→ Aim:
Turn the records below into a JSON list of strings with one string for each line, omitting any blank lines.

→ Source data:

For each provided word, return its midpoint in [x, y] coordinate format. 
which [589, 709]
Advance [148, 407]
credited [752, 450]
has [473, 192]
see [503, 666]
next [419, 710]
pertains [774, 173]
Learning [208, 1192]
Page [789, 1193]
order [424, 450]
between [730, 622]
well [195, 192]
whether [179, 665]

→ Written answer:
[
  "For each provided word, return its midpoint in [x, y] coordinate format. ",
  "which [589, 709]",
  "Advance [148, 407]",
  "credited [752, 450]",
  "has [473, 192]",
  "see [503, 666]",
  "next [419, 710]",
  "pertains [774, 173]",
  "Learning [208, 1192]",
  "Page [789, 1193]",
  "order [424, 450]",
  "between [730, 622]",
  "well [195, 192]",
  "whether [179, 665]"
]